## Aim of the task
The complete listing should be restated word for word.

## Data provided

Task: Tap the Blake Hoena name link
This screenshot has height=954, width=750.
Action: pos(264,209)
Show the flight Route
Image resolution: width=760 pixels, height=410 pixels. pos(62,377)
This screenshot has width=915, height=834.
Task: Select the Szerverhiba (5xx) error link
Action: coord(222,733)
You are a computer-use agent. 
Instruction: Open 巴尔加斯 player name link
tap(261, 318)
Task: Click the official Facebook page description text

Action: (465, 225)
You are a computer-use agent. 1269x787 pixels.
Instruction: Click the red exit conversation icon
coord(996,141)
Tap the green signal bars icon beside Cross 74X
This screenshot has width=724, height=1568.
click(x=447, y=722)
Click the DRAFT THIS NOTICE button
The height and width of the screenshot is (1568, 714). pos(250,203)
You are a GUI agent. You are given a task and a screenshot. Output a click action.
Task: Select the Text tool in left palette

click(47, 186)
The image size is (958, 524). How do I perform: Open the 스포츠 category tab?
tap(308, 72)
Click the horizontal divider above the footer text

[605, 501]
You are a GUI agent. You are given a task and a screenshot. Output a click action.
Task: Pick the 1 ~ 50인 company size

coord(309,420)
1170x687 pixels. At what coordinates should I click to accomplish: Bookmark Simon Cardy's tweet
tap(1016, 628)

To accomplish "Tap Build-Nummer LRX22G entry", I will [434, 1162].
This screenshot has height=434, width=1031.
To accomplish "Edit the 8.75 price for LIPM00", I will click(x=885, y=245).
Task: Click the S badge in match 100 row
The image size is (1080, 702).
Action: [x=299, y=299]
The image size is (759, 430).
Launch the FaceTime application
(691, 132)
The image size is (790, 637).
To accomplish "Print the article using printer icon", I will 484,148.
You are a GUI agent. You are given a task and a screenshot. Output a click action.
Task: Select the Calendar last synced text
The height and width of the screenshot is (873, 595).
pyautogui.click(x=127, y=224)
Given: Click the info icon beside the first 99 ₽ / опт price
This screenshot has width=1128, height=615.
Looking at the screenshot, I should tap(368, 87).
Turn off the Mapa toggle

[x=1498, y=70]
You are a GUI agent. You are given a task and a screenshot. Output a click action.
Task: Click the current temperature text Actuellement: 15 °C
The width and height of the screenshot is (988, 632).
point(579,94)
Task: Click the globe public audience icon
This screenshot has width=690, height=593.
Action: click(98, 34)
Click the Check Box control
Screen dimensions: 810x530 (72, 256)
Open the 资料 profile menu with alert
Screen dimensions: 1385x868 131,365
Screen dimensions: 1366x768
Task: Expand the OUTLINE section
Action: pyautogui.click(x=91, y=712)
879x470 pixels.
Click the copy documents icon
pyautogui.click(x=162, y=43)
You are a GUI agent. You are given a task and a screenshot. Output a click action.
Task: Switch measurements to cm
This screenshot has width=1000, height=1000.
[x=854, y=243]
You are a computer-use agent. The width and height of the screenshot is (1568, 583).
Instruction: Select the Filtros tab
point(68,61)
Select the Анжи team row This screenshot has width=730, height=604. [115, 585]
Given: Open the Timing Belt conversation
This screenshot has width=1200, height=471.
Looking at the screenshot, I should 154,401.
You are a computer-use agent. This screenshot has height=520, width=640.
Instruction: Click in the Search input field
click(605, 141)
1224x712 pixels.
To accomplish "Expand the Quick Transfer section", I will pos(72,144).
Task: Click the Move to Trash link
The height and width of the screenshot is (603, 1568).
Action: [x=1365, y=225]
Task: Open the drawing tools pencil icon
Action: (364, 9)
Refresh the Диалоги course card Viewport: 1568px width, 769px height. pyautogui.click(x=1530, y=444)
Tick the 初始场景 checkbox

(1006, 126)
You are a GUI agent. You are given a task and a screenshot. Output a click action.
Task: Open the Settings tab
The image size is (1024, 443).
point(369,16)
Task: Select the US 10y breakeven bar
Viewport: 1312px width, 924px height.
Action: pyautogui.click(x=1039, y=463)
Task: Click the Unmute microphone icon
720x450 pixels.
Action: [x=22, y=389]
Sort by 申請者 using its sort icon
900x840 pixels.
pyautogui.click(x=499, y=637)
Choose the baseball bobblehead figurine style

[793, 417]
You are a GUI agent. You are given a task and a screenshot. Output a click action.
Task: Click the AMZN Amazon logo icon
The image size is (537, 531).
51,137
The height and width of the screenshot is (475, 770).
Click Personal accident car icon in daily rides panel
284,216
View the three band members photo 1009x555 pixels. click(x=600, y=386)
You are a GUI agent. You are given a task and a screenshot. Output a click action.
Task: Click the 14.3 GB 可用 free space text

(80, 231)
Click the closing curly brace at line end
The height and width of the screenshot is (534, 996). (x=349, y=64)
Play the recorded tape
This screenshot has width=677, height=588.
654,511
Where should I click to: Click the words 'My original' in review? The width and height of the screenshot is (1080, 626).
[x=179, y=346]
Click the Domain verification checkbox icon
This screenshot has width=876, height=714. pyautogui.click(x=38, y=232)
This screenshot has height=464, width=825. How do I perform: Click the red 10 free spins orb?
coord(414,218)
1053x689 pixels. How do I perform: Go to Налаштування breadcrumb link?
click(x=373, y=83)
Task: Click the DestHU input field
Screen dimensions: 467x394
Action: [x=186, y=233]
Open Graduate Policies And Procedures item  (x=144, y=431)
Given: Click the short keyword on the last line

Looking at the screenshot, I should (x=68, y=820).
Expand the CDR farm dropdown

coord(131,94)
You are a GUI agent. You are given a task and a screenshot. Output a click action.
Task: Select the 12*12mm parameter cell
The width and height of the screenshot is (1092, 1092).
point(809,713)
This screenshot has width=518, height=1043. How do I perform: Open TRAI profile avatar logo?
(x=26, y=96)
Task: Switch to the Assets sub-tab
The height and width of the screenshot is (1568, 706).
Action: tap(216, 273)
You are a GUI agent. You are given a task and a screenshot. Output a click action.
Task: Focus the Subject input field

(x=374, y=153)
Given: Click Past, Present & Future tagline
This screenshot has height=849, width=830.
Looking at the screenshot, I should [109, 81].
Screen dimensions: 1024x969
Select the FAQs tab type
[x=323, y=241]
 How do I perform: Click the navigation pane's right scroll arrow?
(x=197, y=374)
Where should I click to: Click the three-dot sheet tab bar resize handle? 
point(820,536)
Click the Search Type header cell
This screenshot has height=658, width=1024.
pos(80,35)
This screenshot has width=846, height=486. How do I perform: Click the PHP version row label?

## Task response
Task: Tap the Blake Hoena name link
This screenshot has height=954, width=750.
Action: pos(264,209)
Show the flight Route
Image resolution: width=760 pixels, height=410 pixels. pos(62,377)
This screenshot has width=915, height=834.
Task: Select the Szerverhiba (5xx) error link
Action: coord(222,733)
You are a computer-use agent. 
Instruction: Open 巴尔加斯 player name link
tap(261, 318)
Task: Click the official Facebook page description text

Action: (465, 225)
You are a computer-use agent. 1269x787 pixels.
Instruction: Click the red exit conversation icon
coord(996,141)
Tap the green signal bars icon beside Cross 74X
This screenshot has width=724, height=1568.
click(x=447, y=722)
Click the DRAFT THIS NOTICE button
The height and width of the screenshot is (1568, 714). pos(250,203)
You are a GUI agent. You are given a task and a screenshot. Output a click action.
Task: Select the Text tool in left palette

click(47, 186)
The image size is (958, 524). How do I perform: Open the 스포츠 category tab?
tap(308, 72)
Click the horizontal divider above the footer text

[605, 501]
You are a GUI agent. You are given a task and a screenshot. Output a click action.
Task: Pick the 1 ~ 50인 company size

coord(309,420)
1170x687 pixels. At what coordinates should I click to accomplish: Bookmark Simon Cardy's tweet
tap(1016, 628)

To accomplish "Tap Build-Nummer LRX22G entry", I will [434, 1162].
This screenshot has height=434, width=1031.
To accomplish "Edit the 8.75 price for LIPM00", I will click(x=885, y=245).
Task: Click the S badge in match 100 row
The image size is (1080, 702).
Action: [x=299, y=299]
The image size is (759, 430).
Launch the FaceTime application
(691, 132)
The image size is (790, 637).
To accomplish "Print the article using printer icon", I will 484,148.
You are a GUI agent. You are given a task and a screenshot. Output a click action.
Task: Select the Calendar last synced text
The height and width of the screenshot is (873, 595).
pyautogui.click(x=127, y=224)
Given: Click the info icon beside the first 99 ₽ / опт price
This screenshot has width=1128, height=615.
Looking at the screenshot, I should tap(368, 87).
Turn off the Mapa toggle

[x=1498, y=70]
You are a GUI agent. You are given a task and a screenshot. Output a click action.
Task: Click the current temperature text Actuellement: 15 °C
The width and height of the screenshot is (988, 632).
point(579,94)
Task: Click the globe public audience icon
This screenshot has width=690, height=593.
Action: click(98, 34)
Click the Check Box control
Screen dimensions: 810x530 (72, 256)
Open the 资料 profile menu with alert
Screen dimensions: 1385x868 131,365
Screen dimensions: 1366x768
Task: Expand the OUTLINE section
Action: pyautogui.click(x=91, y=712)
879x470 pixels.
Click the copy documents icon
pyautogui.click(x=162, y=43)
You are a GUI agent. You are given a task and a screenshot. Output a click action.
Task: Switch measurements to cm
This screenshot has width=1000, height=1000.
[x=854, y=243]
You are a computer-use agent. The width and height of the screenshot is (1568, 583).
Instruction: Select the Filtros tab
point(68,61)
Select the Анжи team row This screenshot has width=730, height=604. [115, 585]
Given: Open the Timing Belt conversation
This screenshot has width=1200, height=471.
Looking at the screenshot, I should 154,401.
You are a computer-use agent. This screenshot has height=520, width=640.
Instruction: Click in the Search input field
click(605, 141)
1224x712 pixels.
To accomplish "Expand the Quick Transfer section", I will pos(72,144).
Task: Click the Move to Trash link
The height and width of the screenshot is (603, 1568).
Action: [x=1365, y=225]
Task: Open the drawing tools pencil icon
Action: (364, 9)
Refresh the Диалоги course card Viewport: 1568px width, 769px height. pyautogui.click(x=1530, y=444)
Tick the 初始场景 checkbox

(1006, 126)
You are a GUI agent. You are given a task and a screenshot. Output a click action.
Task: Open the Settings tab
The image size is (1024, 443).
point(369,16)
Task: Select the US 10y breakeven bar
Viewport: 1312px width, 924px height.
Action: pyautogui.click(x=1039, y=463)
Task: Click the Unmute microphone icon
720x450 pixels.
Action: [x=22, y=389]
Sort by 申請者 using its sort icon
900x840 pixels.
pyautogui.click(x=499, y=637)
Choose the baseball bobblehead figurine style

[793, 417]
You are a GUI agent. You are given a task and a screenshot. Output a click action.
Task: Click the AMZN Amazon logo icon
The image size is (537, 531).
51,137
The height and width of the screenshot is (475, 770).
Click Personal accident car icon in daily rides panel
284,216
View the three band members photo 1009x555 pixels. click(x=600, y=386)
You are a GUI agent. You are given a task and a screenshot. Output a click action.
Task: Click the 14.3 GB 可用 free space text

(80, 231)
Click the closing curly brace at line end
The height and width of the screenshot is (534, 996). (x=349, y=64)
Play the recorded tape
This screenshot has width=677, height=588.
654,511
Where should I click to: Click the words 'My original' in review? The width and height of the screenshot is (1080, 626).
[x=179, y=346]
Click the Domain verification checkbox icon
This screenshot has width=876, height=714. pyautogui.click(x=38, y=232)
This screenshot has height=464, width=825. How do I perform: Click the red 10 free spins orb?
coord(414,218)
1053x689 pixels. How do I perform: Go to Налаштування breadcrumb link?
click(x=373, y=83)
Task: Click the DestHU input field
Screen dimensions: 467x394
Action: [x=186, y=233]
Open Graduate Policies And Procedures item  (x=144, y=431)
Given: Click the short keyword on the last line

Looking at the screenshot, I should (x=68, y=820).
Expand the CDR farm dropdown

coord(131,94)
You are a GUI agent. You are given a task and a screenshot. Output a click action.
Task: Select the 12*12mm parameter cell
The width and height of the screenshot is (1092, 1092).
point(809,713)
This screenshot has width=518, height=1043. How do I perform: Open TRAI profile avatar logo?
(x=26, y=96)
Task: Switch to the Assets sub-tab
The height and width of the screenshot is (1568, 706).
Action: tap(216, 273)
You are a GUI agent. You are given a task and a screenshot. Output a click action.
Task: Focus the Subject input field

(x=374, y=153)
Given: Click Past, Present & Future tagline
This screenshot has height=849, width=830.
Looking at the screenshot, I should [109, 81].
Screen dimensions: 1024x969
Select the FAQs tab type
[x=323, y=241]
 How do I perform: Click the navigation pane's right scroll arrow?
(x=197, y=374)
Where should I click to: Click the three-dot sheet tab bar resize handle? 
point(820,536)
Click the Search Type header cell
This screenshot has height=658, width=1024.
pos(80,35)
This screenshot has width=846, height=486. How do I perform: Click the PHP version row label?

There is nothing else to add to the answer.